The Gentlemen thus completes the second boom-and-bust cycle of McConaughey’s career. As an exciting young actor in the ’90s, he gave his all in films such as Dazed and Confused and Lone Star, but eventually settled into a rut of middling rom-coms and dramas. When he reemerged with Magic Mike, gave an Oscar-winning performance in Dallas Buyers Club, and followed up with locked-in work in True Detective and Interstellar, it seemed his magic was fully back: Here was an actor who hummed with vitality when simply sitting still, who could make a single word of dialogue sound like a florid sentence. In The Gentlemen, however, none of that dynamism is present.

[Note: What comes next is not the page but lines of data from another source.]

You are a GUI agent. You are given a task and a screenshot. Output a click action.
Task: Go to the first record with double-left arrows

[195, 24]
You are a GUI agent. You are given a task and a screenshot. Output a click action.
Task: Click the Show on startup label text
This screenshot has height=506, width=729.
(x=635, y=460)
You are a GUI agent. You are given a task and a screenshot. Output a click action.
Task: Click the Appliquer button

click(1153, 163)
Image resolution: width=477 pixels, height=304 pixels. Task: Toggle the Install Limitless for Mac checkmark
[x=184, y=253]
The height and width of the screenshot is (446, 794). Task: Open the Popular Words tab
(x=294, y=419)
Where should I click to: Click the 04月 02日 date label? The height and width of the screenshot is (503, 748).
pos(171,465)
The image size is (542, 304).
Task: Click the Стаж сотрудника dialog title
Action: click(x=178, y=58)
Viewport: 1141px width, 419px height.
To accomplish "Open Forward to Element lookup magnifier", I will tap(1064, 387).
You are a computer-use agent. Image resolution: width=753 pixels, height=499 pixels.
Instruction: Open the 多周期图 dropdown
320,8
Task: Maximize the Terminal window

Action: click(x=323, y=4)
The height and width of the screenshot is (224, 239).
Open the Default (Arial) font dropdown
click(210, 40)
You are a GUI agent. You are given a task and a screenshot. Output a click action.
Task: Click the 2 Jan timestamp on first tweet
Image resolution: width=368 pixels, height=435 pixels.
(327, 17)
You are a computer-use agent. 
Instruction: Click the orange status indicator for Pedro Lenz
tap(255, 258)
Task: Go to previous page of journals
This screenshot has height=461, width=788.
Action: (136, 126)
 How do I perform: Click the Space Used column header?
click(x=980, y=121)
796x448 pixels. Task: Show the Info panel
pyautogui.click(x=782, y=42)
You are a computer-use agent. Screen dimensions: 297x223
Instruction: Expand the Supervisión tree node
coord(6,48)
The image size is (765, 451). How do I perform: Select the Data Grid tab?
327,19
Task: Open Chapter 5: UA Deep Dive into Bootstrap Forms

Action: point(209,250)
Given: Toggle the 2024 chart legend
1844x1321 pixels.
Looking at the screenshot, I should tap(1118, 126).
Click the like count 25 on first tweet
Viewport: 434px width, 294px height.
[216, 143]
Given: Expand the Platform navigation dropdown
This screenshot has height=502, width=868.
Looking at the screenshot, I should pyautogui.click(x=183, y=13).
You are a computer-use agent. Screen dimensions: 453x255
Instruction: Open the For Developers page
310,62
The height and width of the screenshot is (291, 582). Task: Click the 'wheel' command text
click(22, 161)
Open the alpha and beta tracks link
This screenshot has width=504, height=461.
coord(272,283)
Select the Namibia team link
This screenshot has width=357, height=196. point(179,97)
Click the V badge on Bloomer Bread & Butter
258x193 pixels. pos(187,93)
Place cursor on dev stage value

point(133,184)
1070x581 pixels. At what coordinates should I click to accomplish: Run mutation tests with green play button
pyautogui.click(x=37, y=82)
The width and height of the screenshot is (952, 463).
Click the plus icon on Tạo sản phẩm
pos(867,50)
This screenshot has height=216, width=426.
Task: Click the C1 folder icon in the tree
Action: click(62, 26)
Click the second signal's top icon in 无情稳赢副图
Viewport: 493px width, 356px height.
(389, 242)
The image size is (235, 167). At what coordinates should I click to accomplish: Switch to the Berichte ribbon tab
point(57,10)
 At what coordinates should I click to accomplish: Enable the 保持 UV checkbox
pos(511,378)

It doesn’t help that Ritchie’s screenplay is framed as a convoluted series of recollections that hop around in time and lean heavily on voice-overs instead of snappy conversation. The movie is narrated by Fletcher (Hugh Grant), a dirtbag private investigator hired by a sleazy newspaper editor (Eddie Marsan) to dig into Mickey’s criminal dealings. Fletcher is describing his findings—which may or may not be accurate—to Raymond (Charlie Hunnam), Mickey’s right-hand man. A lot of the action plays out repetitively, as the two of them sort out the seedy reality within Fletcher’s tabloid-ready fictions.

Given that Grant has publicly crusaded against the British media’s intrusion on private lives, the script carries a hint of topical anger: The most contemporary thing about The Gentlemen is that its biggest villains are merciless editors rather than violent criminals. Yet the satire isn’t coherent enough to stick, and Mickey and Raymond are so anonymous that it’s difficult to root for them. Some of the side characters who pop in—including Colin Farrell as an avuncular boxing coach—are more compelling but have little bearing on the plot.

Even if you can grab hold of The Gentlemen’s plot amid the tangle of macho power dynamics, the film is obsessed with cheap racist jokes at the expense of Dry Eye and his Chinese associates, along with digs at Berger’s implied homosexuality. Ritchie may be telling a story about unpleasant people who don’t deserve the audience’s sympathy. But he’s presented it as a pulpy comedy rather than as an indictment of an ugly underworld, and the venom underlying much of The Gentlemen’s dialogue doesn’t match its easygoing comic vibe. This is the clearest sign that Ritchie’s brand of crime movie should’ve been left in the past where it belonged. Though he still has plenty of visual panache as a director, his approach to screenwriting is miserably out-of-date.